Collisional alignment and molecular rotation control chemi-ionization of individual conformers

TL;DR

This study demonstrates how molecular shape, rotational states, and long-range forces influence chemi-ionization reactions, revealing the complex interplay between geometry and dynamics in controlling chemical reactivity.

Contribution

It introduces a novel experimental approach to isolate and study the effects of molecular conformers and rotation on reaction pathways.

Findings

Collision-induced alignment affects reaction pathways.

Molecular rotation counteracts geometry-dependent alignment effects.

Advanced control techniques can unravel complex reaction dynamics.

Abstract

The relationship between the shape of a molecule and its chemical reactivity is a central tenet in chemistry.
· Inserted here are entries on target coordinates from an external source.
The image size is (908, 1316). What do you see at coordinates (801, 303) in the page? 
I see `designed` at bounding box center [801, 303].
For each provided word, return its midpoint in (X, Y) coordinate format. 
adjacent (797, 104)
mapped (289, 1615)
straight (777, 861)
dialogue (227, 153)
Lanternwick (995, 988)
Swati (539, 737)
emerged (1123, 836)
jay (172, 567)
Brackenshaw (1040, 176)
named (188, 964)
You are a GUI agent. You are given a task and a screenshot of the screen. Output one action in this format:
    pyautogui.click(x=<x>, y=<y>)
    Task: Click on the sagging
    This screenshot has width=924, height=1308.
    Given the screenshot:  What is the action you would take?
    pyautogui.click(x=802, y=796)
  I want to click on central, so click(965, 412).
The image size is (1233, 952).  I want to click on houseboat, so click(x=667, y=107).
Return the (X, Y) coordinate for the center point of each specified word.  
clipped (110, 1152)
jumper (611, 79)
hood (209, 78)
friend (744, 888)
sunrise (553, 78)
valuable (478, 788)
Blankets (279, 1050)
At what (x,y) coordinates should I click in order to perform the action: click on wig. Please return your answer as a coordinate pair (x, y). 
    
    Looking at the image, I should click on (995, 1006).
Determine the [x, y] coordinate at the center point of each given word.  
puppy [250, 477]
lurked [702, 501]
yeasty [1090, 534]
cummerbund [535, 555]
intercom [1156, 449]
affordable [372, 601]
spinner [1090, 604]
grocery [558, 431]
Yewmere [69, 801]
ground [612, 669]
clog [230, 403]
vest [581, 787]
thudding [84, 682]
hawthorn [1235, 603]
However, the influence of the molecular geometry on reactivity can be subtle and result from several opposing effects. Using a novel crossed-molecular-beam experiment in which individual rotational quantum states of specific conformers of a molecule are separated, we study the chemi-ionization reaction of hydroquinone with metastable neon atoms. We show that collision-induced alignment of the reaction partners caused by geometry-dependent long-range forces crucially influences reaction pathways for distinct conformers which is, however, countered by molecular rotation. We demonstrate how the interplay between molecular geometry, chemical steering forces and rotational dynamics govern the outcome of reactions and illustrate the capability of advanced molecule-control techniques to unravel these effects.